3) See that your friends have called what they thought was a pizza place but in reality it was not a pizza place at all. It was actually an ocean liner full of contracted military personnel determined to kill everyone, so as an ultimate sacrifice you somehow lock yourself in a room filled with water, effectively drowning yourself, to save everyone and with your last gasps of breath you scribble onto the palm of your hand “Not the pizza place” which confuses everyone because they don’t know exactly what you meant by that and when there’s a large group of people gathered there are bound to be several differing opinions on the message you were trying to convey. Unfortunately, in the end, this selfless act fails to keep the malicious pizza delivery guys with machine guns away from your friends. Sad.

Also, I made a cartoon:
(Click to enlarge)
I know this isn't funny, but it took about 30min of my lunch break to make so I 'm posting it anyway.

AN UPDATE. For BowenOwens:
(Click to enlarge)
See what happens when you leave comments? Now, I expect to either start getting a ton of comments or never get one again. We'll see.


Amanda said...

This is good but you forgot the most important character...Vincent. Walt's dog.

Milla said...

This is hilarious. How do you come up with this stuff? I especially love Jin's!

Bull said...

I'm kind of hoping we find out that the whole show was nothing but a dream that Vincent was having.

LB said...

Like the post, as you know, but what I really want to say is that I opened your blog, and Ada pointed to the picture at the top, and said, "is that daddy?" Did you tell her that it was you?

The Glovers said...

GREAT post! Ya'll watching the premiere live or on TIVO?

Katie B said...

you are so clever and hilarious... love it and can't wait for LOOSSTT!!! oh, and so excited about your soon to be born little JT ;)

scott said...

Thanks to everyone for the kind words.

BowenOwens, I updated the post for you.

Glover, I'm assuming it all depends on when the little man decides to make his appearance.
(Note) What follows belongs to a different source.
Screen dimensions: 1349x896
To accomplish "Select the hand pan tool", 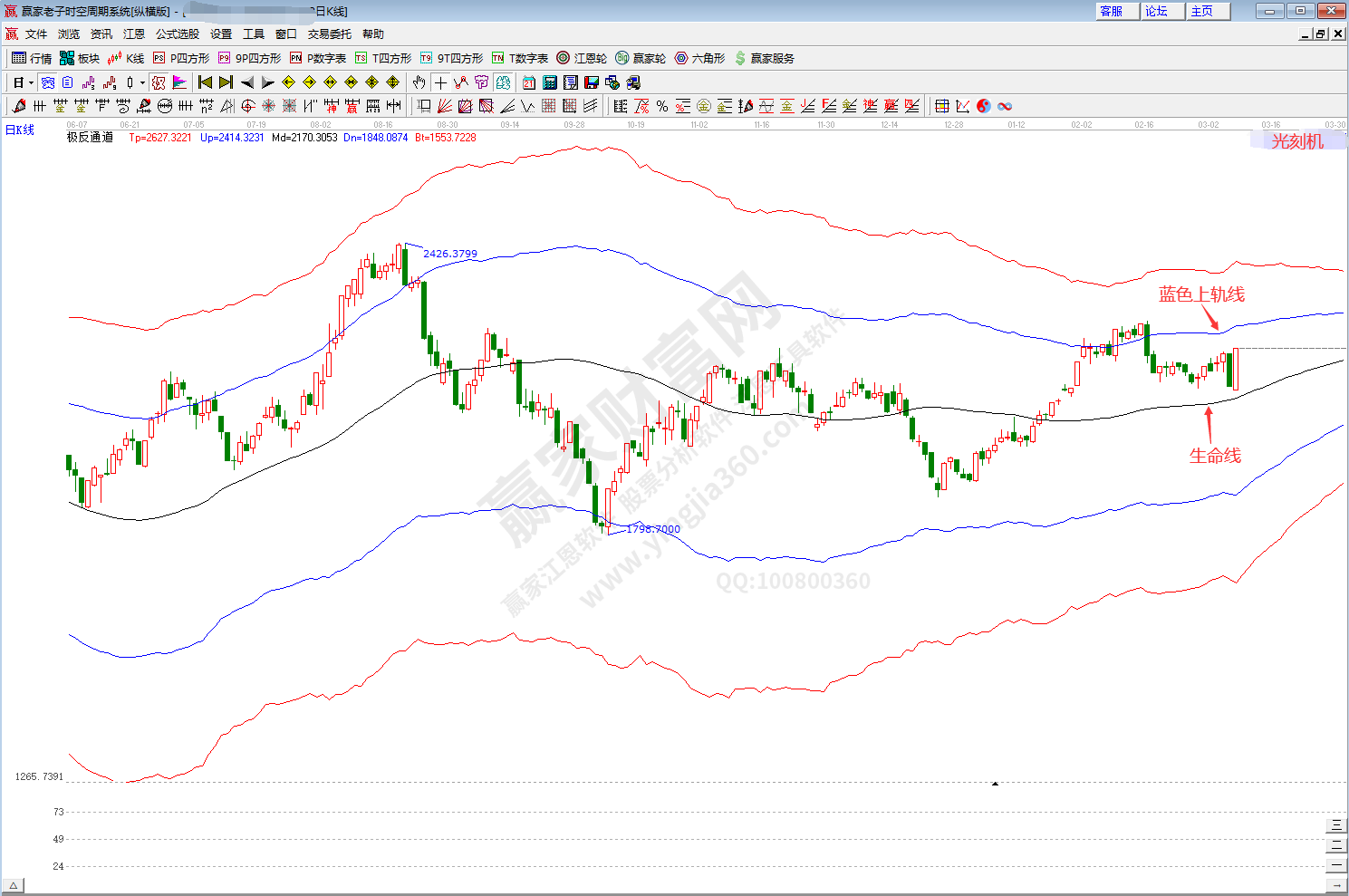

Katie B, Thanks, I don't get called clever everyday. Or any day really, so thank you. I'm pretty excited about John's arrival too. Almost as excited as I am for LOST to come back on.

Calis said...

i tried to enlarge the second cartoon with Vincent but couldn't make it bigger so I have no idea what it says, but I'm sure it was funny. Could you try to repost it? My husband and I LOVE LOST! :o)

Sunk Costs said...

Bahahahahahaha. Not the pizza place.